Steven Groschen, MJLST Staff Member
Facebook recently announced a new policy that grants users the option of appointing an executor of their account. This policy change means that an individual’s Facebook account can continue to exist after the original creator has passed. Although Facebook status updates from “beyond the grave” is certainly a peculiar phenomenon, it fits nicely into the larger debate of how to handle one’s digital assets after their death.
Rebecca G. Cummings, in her article The Case Against Access to Decedents’ Email: Password Protection as an Exercise of the Right to Destroy, discusses some of the arguments for and against providing access to a decedent’s online account. Those favoring access to a decedent’s account may assert one of two rationales: (1) access eases administrative burdens for personal representatives of estates; and (2) digital accounts are merely property to be passed on to one’s descendants. The response from those disagreeing with access is that the intent of the deceased should be honored above other considerations. Further they argue that if there is no clear intent from the deceased (which is not uncommon because many Americans die without wills), then the presumption should be that the decedent’s online accounts were intended to remain private.

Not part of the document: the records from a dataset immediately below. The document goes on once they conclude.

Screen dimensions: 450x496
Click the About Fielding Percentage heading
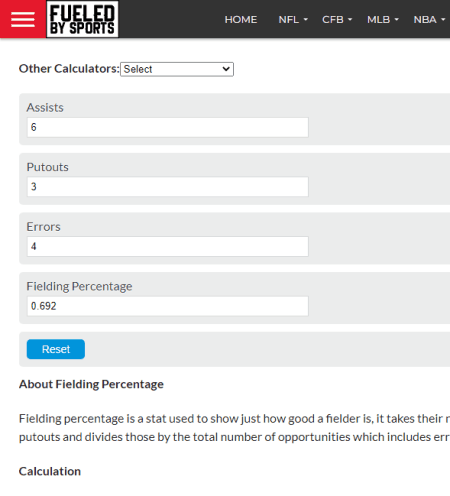pyautogui.click(x=91, y=384)
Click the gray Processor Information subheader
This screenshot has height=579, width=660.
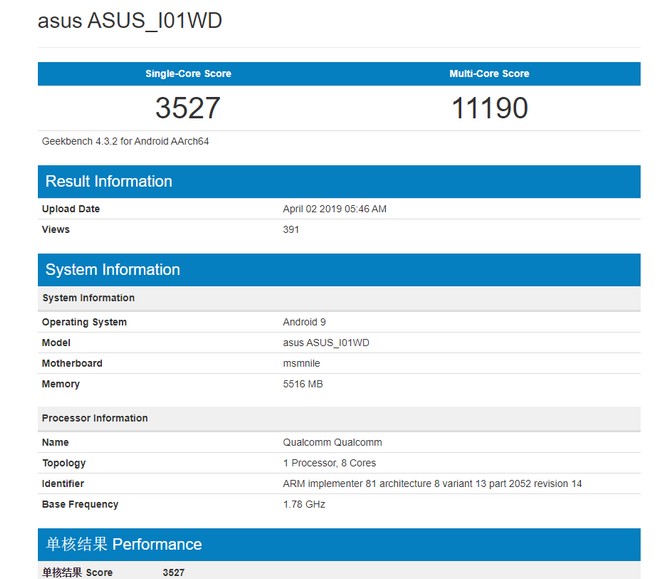95,418
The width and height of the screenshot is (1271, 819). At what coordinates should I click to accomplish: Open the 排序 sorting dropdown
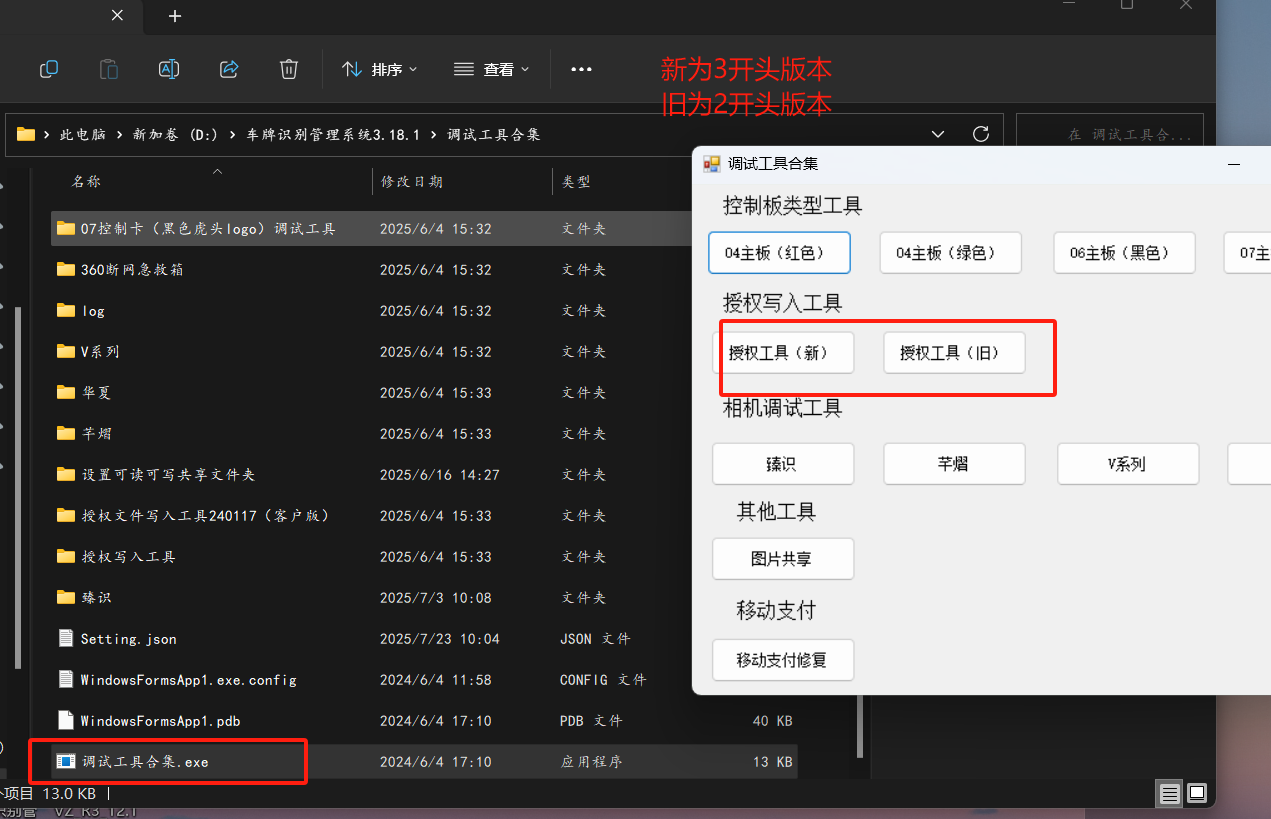(x=379, y=69)
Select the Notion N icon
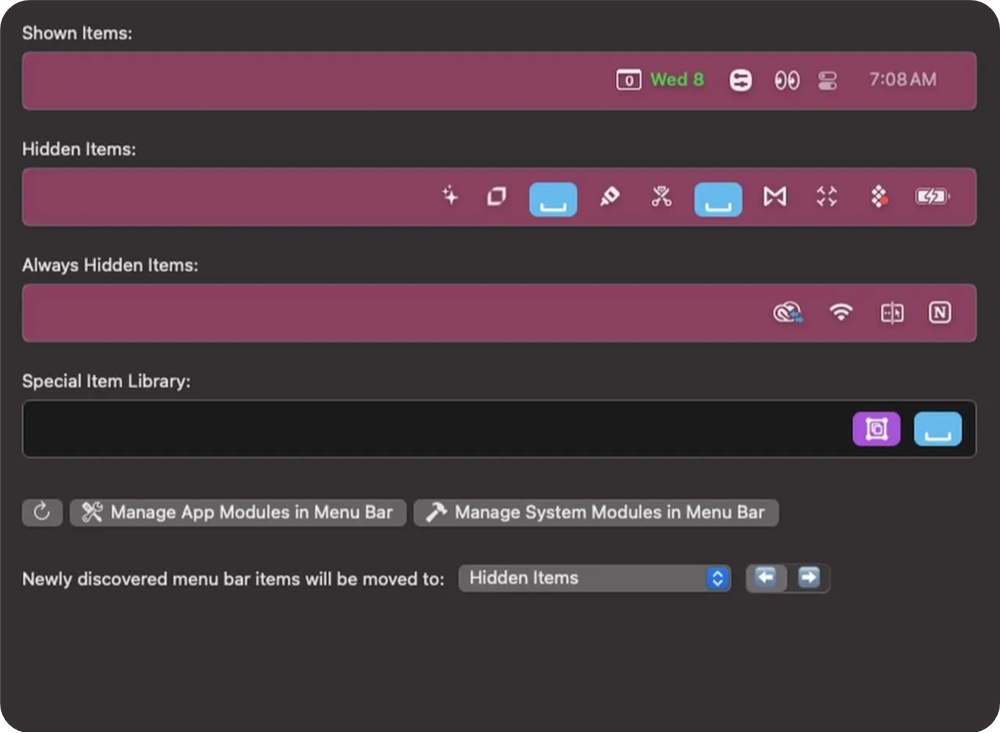Screen dimensions: 1000x733 coord(939,312)
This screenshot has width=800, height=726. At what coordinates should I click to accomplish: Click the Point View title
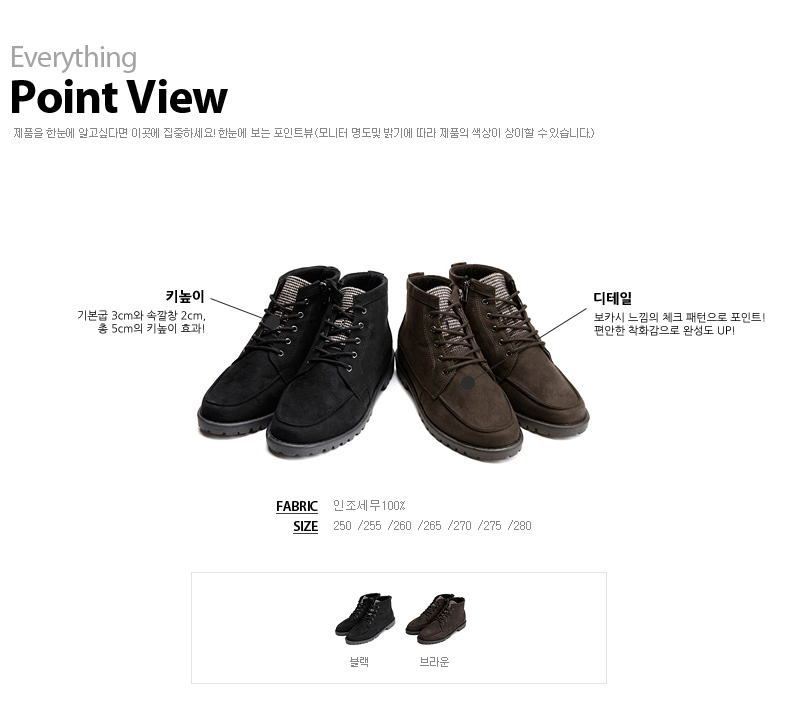point(119,97)
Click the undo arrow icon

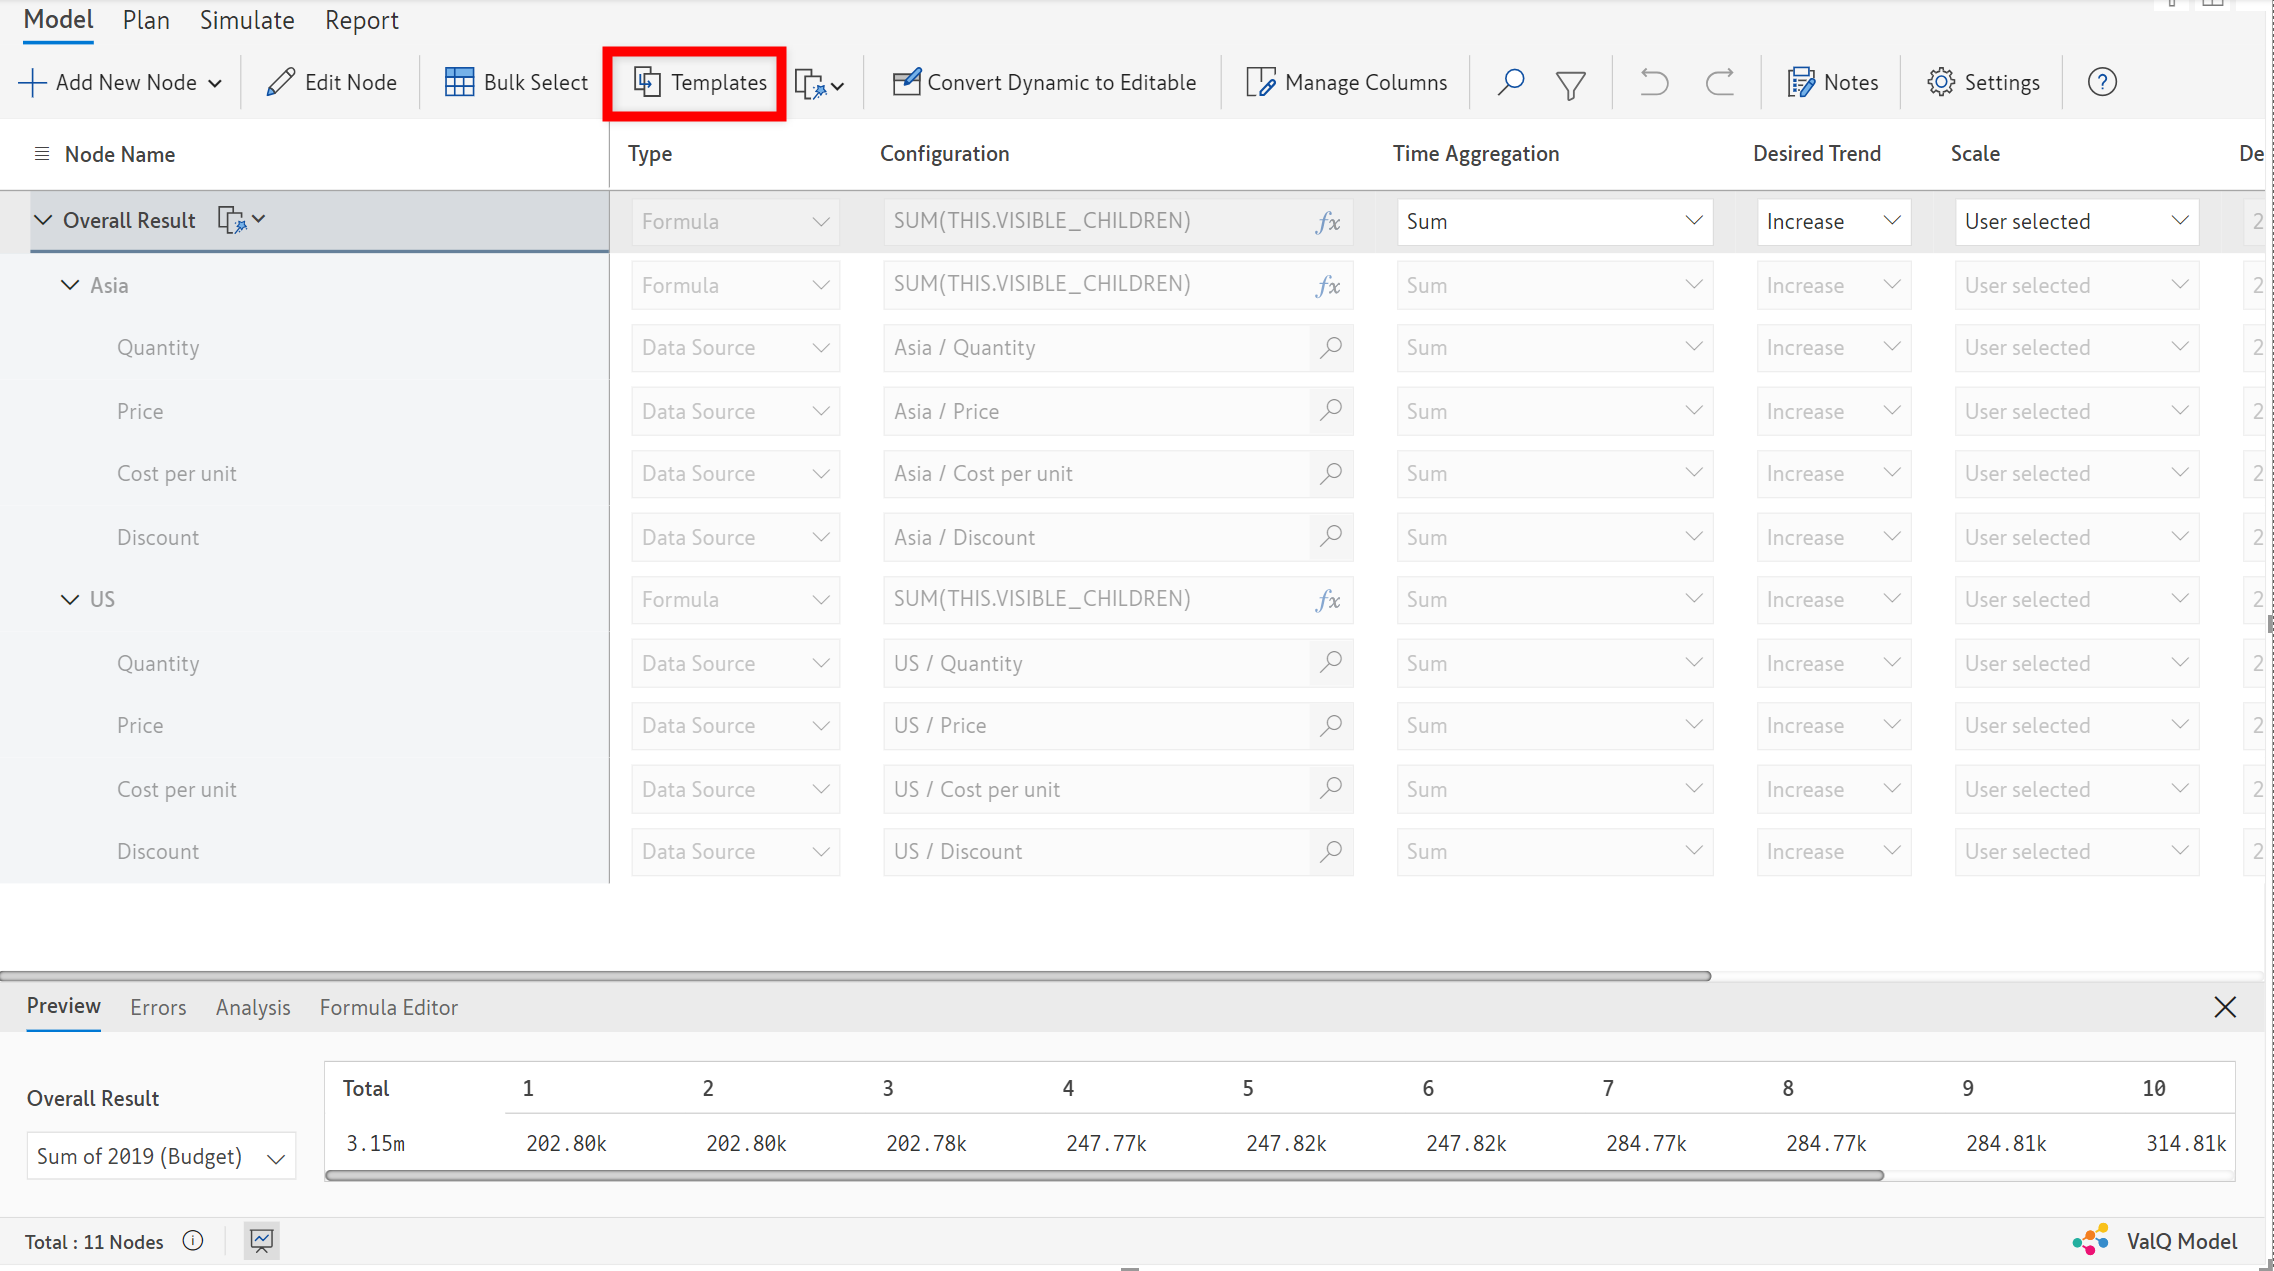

Email and other online accounts (e.g. Facebook, Twitter, dating profiles) present novel problems for property rights of the deceased. Historically, a diary or the occasional love letter were among the most intimate property that could be transferred to one’s descendants. The vast catalogs of information available in an email account drastically changes what is available to be passed on. In contrast to a diary, an email account contains far more than the highlights of an individual’s day — emails provide a detailed account of an individual’s daily tasks and communications. Interestingly, this in-depth cataloging of daily activities has led some to the argument that information should be passed on as a way of creating a historical archive. There is certainly historical value in preserving an individual’s social media or email accounts, however, it must be balanced against the potential invasion of his or her privacy.
As of June 2013, seven states have passed laws that explicitly govern digital assets after death. However, the latest development in this area is the Uniform Fiduciary Access to Digital Access Act, which was created by the Uniform Law Commission. This act attempts to create consistency among the various states on how digital assets are handled after an individual’s death. Presently, the act is being considered for enactment in fourteen states. The act grants fiduciaries in certain instances the “same right to access those [digital] assets as the account holder, but only for the limited purpose of carrying out their fiduciary duties.” Whether or not this act will satisfy both parties in this debate remains to be seen.